Es ist ein wunderschöner Herbsttag. Ungewöhnlich warm und sonnig. Carl Achleitner kommt von einem Begräbnis. Wie es sich gehört, schwarz gekleidet, in Anzug und Krawatte. Er hat die Trauerrede gehalten, ein Job, den er und seine Ehefrau Ann-Birgit Höller neben der Schauspielerei ausüben. „Jeder Auftrag wirkt nach, jedes Begräbnis ist einzigartig“, sagt Achleitner.

Die letzte Rede: Sie ist ein Dienst am Verstorbenen und den Angehörigen. Dabei wollen die Grabredner nicht Richter sein, nicht abrechnen, sondern das letzte Geleit geben. Dem Verstorbenen einen würdigen Abschied bereiten und den Angehörigen in ihrer Trauer zur Seite stehen. Wobei: manchmal ist alles auch ganz anders als man es sich vorstellt. Ein Gespräch über die letzte Rede und die tägliche Konfrontation mit dem Tod.

KURIER: Sie beide erleben als Trauerredner mehrmals die Woche den Tod aus der Nähe. Warum sucht man sich so einen Job aus?

Carl Achleitner: Man sucht ihn sich nicht aus, er fällt einem zu. Als sich 2011 die Möglichkeit dazu ergeben hat, bei der Agentur Stockmeier anzufangen, war meine Reaktion „sicher nicht.“ Ich gehe doch nicht jeden Tag auf den Friedhof und konfrontiere mich mit dem Tod, wo das Leben so schön ist. Dann habe ich mich doch dort gemeldet. Bei Kaffee und Kuchen wurde ich eingeschult. Meine Frau und ich sind beide Schauspieler, aber ich war vor keiner Theaterpremiere und vor keinem Drehtag annähernd so nervös wie vor meiner ersten Trauerrede. Weil: Das ist das echte Leben.

Ann-Birgit Höller: Eine Rede ist nicht wiederholbar. Es gibt keine Probe. Die erste Rede ist eine Feuerprobe – meine war sogar in der Feuerhalle.

Sie haben mehrere Hundert Menschen verabschiedet. Wird diese Aufgabe jemals alltäglich?

Carl Achleitner: Alltäglich ist das falsche Wort. Einerseits ist es immer dasselbe: es ist immer jemand gestorben. Andererseits ist es ein eigener Kosmos, eine einzigartige Trauersituation. Routine wird’s nie, man bekommt aber Erfahrung. Wir haben inzwischen so ziemlich alles erlebt, was man sich vorstellen kann. Von Sterbefällen, in denen Menschen einfach alt werden, über Babys und Kinder, bis zu Selbstmorden oder Morden.
^^^^
§ **Fragen und Aufgaben**:
- 1) Wo hielt Ann-Birgit Höller laut dem Text über die Trauerredner ihre erste Rede?
- 2) Setze den Text über die Trauerredner im Anschluss an seinen letzten Satz fort.

§ **Bereitgestelltes Material**:
^^^^
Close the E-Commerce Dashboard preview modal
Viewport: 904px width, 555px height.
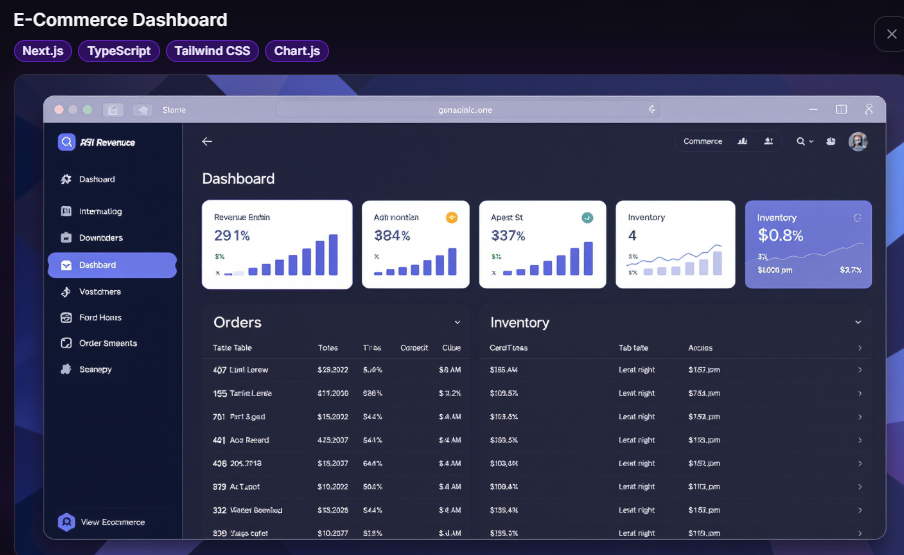click(891, 34)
^^^^
§ **Lösungen**:
- 1) In der Feuerhalle.

- 2)
Sie sprechen es an: Nicht für jeden Menschen findet man schöne Worte. Sind Gut und Böse am Ende noch relevant?

Carl Achleitner: Wir sind keine Richter. Aber ja, es ist sehr relevant. Über die guten Menschen zu reden ist leichter als über die ambivalenten. Ich saß kürzlich einer Mutter und deren rund 40-jähriger Tochter gegenüber. Der Vater ist gestorben. Die Tochter hat das Herumdrucksen der Mutter mit dem Satz beendet: „Was meine Mama Ihnen sagen möchte, ist: Mein Vater war ein Arschloch.“ Aber er war beliebt bei der Feuerwehr am Land – also haben wir uns darauf konzentriert.

Diese Vorgespräche sind die Basis für Ihre Arbeit. Wie kann man sich die vorstellen?

Carl Achleitner: Es kommt vor, dass sich die Menschen vorher treffen wollen, oft geht es auch am Telefon oder per eMail. Ich bin immer eine Stunde vor Beginn vor Ort für die Feinabstimmung. Aber man kann nicht das gesamte Leben eines Menschen in 20 Minuten zusammenfassen. Darum geht es auch nicht. Es geht um die Liebe. Je mehr Liebe da ist, umso größer sind Schmerz und Trauer. Aber da fließen gute Tränen. Es geht aber auch anders: Ich hatte vor einem Jahr zwei ältere Damen, einen schmucklosen Sarg, eine 97-jährige Verstorbene, keine Parte. Sie haben gesagt: „Das ist uns jetzt bisschen peinlich. Wie sollen wir es sagen? Unsere Mutter war einfach ein Teufel. Sie war durch und durch ein schlechter Mensch.“ Nun ja, so etwas muss man respektieren. Das ist dann keine Rede geworden, eher ein Gespräch mit den Angehörigen.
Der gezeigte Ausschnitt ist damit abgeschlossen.